> Supplied records:
::::::::::

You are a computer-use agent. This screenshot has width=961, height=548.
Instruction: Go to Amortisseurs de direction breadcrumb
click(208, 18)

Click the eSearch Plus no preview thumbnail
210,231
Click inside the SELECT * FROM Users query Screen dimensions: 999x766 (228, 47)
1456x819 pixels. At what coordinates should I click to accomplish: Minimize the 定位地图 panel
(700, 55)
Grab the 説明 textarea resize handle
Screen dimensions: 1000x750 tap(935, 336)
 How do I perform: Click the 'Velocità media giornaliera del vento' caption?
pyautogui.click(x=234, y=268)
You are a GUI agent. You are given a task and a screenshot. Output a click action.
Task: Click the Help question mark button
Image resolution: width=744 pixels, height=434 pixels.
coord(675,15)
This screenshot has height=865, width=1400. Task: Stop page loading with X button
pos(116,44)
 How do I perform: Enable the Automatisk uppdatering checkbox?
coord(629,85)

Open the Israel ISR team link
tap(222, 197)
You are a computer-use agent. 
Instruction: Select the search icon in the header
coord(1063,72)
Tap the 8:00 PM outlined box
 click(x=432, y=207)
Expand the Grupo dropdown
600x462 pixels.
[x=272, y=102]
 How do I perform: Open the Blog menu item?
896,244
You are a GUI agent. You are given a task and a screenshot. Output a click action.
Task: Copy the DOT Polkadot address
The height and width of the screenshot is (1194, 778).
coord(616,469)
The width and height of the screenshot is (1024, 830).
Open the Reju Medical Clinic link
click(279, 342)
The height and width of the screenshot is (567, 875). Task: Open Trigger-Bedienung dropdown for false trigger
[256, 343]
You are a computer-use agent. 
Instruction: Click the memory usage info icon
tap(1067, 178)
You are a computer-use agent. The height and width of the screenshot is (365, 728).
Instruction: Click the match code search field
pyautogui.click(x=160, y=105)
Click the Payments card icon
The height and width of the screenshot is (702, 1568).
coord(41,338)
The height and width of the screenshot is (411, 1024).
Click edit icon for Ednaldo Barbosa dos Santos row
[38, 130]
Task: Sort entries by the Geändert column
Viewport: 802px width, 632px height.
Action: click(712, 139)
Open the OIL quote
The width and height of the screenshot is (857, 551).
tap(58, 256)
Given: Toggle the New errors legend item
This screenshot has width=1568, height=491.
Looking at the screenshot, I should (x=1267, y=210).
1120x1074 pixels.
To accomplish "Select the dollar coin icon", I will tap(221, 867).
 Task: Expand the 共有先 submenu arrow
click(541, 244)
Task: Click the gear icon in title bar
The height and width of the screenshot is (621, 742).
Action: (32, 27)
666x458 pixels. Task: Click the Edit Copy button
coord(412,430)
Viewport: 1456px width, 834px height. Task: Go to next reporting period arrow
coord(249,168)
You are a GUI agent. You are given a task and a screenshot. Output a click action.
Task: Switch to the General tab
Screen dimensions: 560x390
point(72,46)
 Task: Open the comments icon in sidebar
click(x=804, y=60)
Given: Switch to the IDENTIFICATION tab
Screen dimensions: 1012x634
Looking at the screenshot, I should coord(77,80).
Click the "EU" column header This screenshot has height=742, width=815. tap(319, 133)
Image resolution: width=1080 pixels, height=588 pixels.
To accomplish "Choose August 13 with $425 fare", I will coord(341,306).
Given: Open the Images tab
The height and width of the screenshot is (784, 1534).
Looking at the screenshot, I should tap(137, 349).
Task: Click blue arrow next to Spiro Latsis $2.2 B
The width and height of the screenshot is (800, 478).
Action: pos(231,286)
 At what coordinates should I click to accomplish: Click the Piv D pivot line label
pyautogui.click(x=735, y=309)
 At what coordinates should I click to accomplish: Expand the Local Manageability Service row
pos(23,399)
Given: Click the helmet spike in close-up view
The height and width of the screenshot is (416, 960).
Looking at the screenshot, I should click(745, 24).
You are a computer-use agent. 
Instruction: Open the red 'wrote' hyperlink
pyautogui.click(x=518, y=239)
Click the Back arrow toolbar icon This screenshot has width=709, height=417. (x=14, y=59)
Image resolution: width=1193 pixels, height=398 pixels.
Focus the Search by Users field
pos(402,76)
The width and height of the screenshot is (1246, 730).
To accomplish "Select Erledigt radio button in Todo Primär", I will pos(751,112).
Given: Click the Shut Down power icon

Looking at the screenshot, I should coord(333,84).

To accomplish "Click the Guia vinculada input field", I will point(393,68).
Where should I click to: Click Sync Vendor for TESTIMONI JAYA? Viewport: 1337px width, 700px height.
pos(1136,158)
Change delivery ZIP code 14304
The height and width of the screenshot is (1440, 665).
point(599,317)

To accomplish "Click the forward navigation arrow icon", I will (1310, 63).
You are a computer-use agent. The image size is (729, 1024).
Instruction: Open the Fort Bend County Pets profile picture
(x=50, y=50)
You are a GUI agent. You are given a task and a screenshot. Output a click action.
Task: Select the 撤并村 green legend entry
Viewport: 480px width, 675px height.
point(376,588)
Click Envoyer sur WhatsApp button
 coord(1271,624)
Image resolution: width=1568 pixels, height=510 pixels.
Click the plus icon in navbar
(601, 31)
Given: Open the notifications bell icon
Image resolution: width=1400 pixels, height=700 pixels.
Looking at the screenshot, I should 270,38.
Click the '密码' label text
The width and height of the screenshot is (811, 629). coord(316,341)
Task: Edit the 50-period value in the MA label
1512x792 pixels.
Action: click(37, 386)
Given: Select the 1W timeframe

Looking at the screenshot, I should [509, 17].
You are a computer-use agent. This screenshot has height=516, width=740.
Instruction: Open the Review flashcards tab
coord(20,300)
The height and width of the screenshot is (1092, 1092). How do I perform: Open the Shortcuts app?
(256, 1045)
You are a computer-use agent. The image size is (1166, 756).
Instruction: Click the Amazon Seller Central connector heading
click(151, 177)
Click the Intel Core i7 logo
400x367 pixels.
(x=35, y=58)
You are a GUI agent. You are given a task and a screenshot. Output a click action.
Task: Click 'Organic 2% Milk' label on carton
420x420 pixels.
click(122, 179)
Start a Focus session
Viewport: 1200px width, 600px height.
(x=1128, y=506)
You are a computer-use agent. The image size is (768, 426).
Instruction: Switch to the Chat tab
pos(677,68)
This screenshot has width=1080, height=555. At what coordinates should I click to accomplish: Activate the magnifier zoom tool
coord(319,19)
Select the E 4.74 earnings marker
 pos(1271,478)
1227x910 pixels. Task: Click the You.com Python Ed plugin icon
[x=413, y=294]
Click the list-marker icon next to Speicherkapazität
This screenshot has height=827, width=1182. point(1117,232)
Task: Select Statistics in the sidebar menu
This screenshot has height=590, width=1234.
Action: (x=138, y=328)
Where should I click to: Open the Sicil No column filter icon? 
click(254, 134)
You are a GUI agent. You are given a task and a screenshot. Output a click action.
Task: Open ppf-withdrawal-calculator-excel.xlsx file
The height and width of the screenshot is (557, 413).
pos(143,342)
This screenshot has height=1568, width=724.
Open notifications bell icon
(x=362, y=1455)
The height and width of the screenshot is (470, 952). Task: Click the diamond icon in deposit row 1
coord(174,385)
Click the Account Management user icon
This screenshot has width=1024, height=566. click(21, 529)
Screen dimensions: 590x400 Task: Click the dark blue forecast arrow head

::::::::::

> What is expected:
Return, word for word, the lines from the one containing "The height and width of the screenshot is (557, 413)." through the end of the data above, both ends included, and nothing else.

> Answer for the task:
The height and width of the screenshot is (557, 413).
pos(143,342)
This screenshot has height=1568, width=724.
Open notifications bell icon
(x=362, y=1455)
The height and width of the screenshot is (470, 952). Task: Click the diamond icon in deposit row 1
coord(174,385)
Click the Account Management user icon
This screenshot has width=1024, height=566. click(21, 529)
Screen dimensions: 590x400 Task: Click the dark blue forecast arrow head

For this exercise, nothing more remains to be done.